→ SELECTED TEXT:
++++++++

Location: A subtropical paradise
2,069 posts, read 2,202,601 times
Reputation: 1329
Quote:
Originally Posted by CookieSkoon View Post
I think you are both rude and wrong. Texas is right next door to Louisiana. In fact, it goes further south. It hugs Mexico, which is the southern border of the US. It was settled by southerners from the deep south. It still holds many cultural ties to it's eastern neighbors. Ergo, Texas is in the deep south.

Just because it has Mexican influence and unique scenery does not make it less southern. I dare you to go out to Texas and call them Yankees. DARE you.
Yes, its only the deep eastern parts of Texas (east of the Trinity River) that can be considered to be part of the Deep South. Anything west is the Western South. Yes, Texas stretches far south; that allows it to be the only Southern state with an international border, causing the cultures to readily mix in Texas compared to other Southern states. Yes, it was settled by Southerners not only from the Deep South, but also from the Upper South; and those southerners then met up with the Germans, and then the established Mexican culture, causing for a great mixing of cultures into what is Texan. All the people looked out west, and gained frontier ideals. So yes, Texas is in the south.... but in the Western South.

++++++++

→ GIVEN DATA:
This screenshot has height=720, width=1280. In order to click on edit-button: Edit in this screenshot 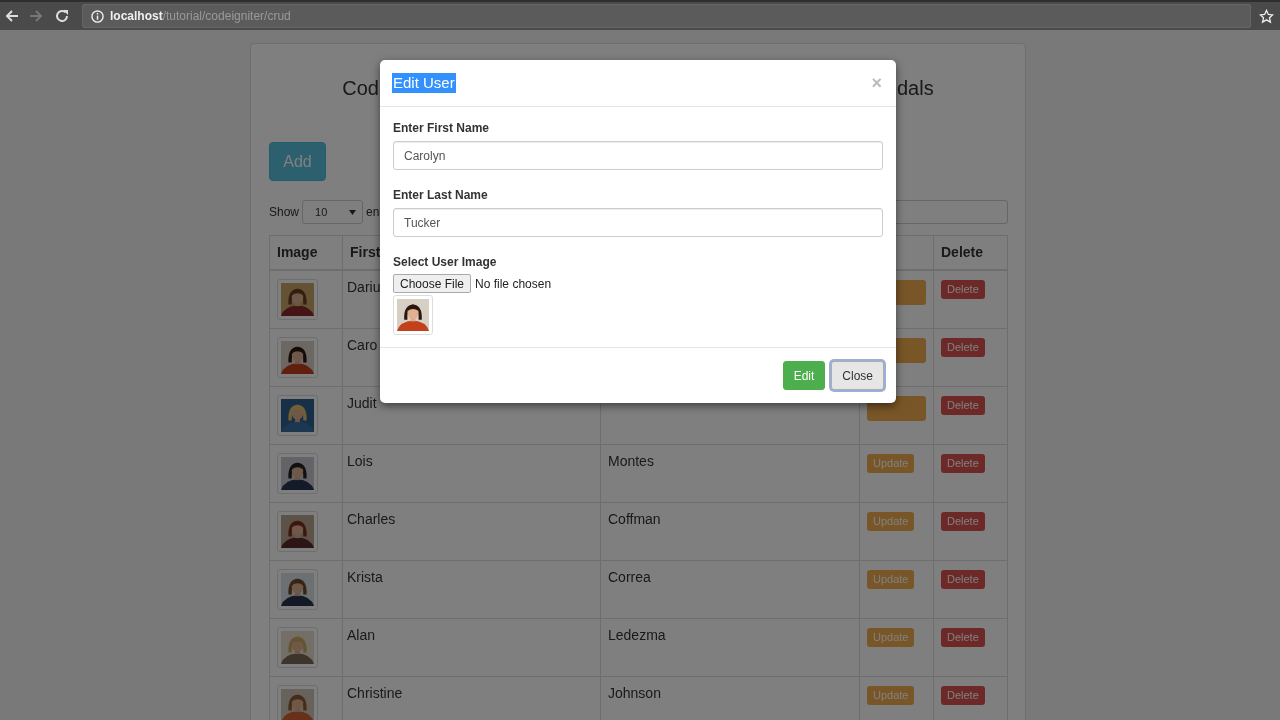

++++++++

Answer these questions about the forum post on Texas and the South:
1. In the quoted post, which country does Texas hug?
2. In the reply, east of which river lie the parts of Texas that can be considered Deep South?
3. In the reply, which group did the Southern settlers meet up with before the established Mexican culture?
The material is kept separate from the forum post.

1. Mexico
2. The Trinity River
3. The Germans